* OBJECTIVES *
a – Answer these questions from the court opinion:
(i) Which case is cited for the statement that the burden of proof is never shifted from the prosecution to the defense?
(ii) Between which two dates did the time run from the alleged offense to the identification?
(iii) Which justices concur?
b – Decide whether each statement agrees with the court opinion. Answer yes or no and quote the deciding words.
(i) Courts hold a single view on the burden imposed on a defendant who offers an alibi defense.
(ii) The automobile's license number plate was noted.
(iii) The cause is sent back for a new trial.

* DOCUMENT TEXT *
◆ ◆ ◆
In one of the earliest cases in the Utah reports, this court is reported as having stated:

“In no criminal case is the burden of proof ever shifted from the prosecution to the defense. It rests upon the prosecution throughout the entire trial, and the rule of a reasonable doubt applies in every such case.” People v. Tracy, 1 Utah 343.

In the case of State v. Waid, supra, this court found it reversible error and the basis for the granting of a new trial when the trial court charged the jury that “if it ‘found from a preponderance of the evidence that the offense charged was committed under substantially the considerations detailed by the witnesses of the State,’ ” they should find the accused guilty.

There is a divergence of view on the question of the burden imposed on a defendant interposing the defense of alibi. See 22 Corpus Juris Secundum, Criminal Law, § 574, p. 887. We think the better reasoning is found in the rule adopted by this court.

The facts show there was bound to be uncertainty in the officer’s identification. There was a change in the matter of identification of the automobile to harmonize with later information. This reduces the identification largely to a matter of opinion. Then it is strange that the automobile license number plate should not have been noted — one of the best means of tracing identification. The time elapsed between the alleged offense and identification was from November 30th to March 17th.

In the instant case, the statements made by the court were matters of law upon which, if given to a jury, the court would base its reversal and order a new trial, as such instruction would have been erroneous.

The case is reversed and the cause remanded for a new trial in accordance with the views expressed in this opinion.

LARSON, McDONOUGH, and PRATT, JJ., concur.

WOLFE, Justice

(concurring in results).
◆ ◆ ◆
[Interface element records]
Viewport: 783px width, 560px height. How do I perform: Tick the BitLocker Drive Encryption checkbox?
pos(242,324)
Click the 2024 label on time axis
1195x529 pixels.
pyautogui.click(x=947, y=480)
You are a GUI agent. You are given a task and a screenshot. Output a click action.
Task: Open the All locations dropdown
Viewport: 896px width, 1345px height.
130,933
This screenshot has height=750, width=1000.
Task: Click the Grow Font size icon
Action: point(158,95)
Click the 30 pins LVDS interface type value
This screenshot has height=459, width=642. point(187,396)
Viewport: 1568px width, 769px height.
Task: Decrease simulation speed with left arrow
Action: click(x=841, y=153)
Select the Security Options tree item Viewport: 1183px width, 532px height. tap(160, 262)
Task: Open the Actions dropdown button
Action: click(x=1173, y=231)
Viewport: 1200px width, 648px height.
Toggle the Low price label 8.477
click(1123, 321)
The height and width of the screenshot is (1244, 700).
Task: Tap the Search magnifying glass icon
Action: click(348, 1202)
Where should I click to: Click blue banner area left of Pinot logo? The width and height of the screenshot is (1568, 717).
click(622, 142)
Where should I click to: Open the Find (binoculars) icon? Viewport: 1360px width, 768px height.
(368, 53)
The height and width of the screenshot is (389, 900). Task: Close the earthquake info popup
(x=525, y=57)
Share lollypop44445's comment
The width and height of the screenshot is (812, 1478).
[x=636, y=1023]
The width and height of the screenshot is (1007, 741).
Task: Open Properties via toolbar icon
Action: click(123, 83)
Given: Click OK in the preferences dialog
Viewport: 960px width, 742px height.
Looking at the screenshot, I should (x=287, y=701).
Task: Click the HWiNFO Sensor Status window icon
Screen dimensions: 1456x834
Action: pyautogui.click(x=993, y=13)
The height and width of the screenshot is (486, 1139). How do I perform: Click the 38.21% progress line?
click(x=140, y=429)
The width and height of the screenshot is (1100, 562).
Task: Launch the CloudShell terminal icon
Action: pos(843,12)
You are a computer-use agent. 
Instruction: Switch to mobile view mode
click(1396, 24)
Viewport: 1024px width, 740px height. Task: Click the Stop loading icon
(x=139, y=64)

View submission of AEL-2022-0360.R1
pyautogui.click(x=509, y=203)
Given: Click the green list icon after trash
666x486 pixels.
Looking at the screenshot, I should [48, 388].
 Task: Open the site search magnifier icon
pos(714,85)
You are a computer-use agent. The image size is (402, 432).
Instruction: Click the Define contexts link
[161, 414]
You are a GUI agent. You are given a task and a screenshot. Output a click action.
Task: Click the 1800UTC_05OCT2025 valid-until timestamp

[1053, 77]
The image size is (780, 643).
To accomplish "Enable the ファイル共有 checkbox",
◆ ◆ ◆
* OUTPUTS *
a –
(i) People v. Tracy, 1 Utah 343.
(ii) From November 30th to March 17th.
(iii) Larson, McDonough, and Pratt.

b –
(i) No: "There is a divergence of view on the question of the burden imposed on a defendant interposing the defense of alibi."
(ii) No: "it is strange that the automobile license number plate should not have been noted"
(iii) Yes: "The case is reversed and the cause remanded for a new trial"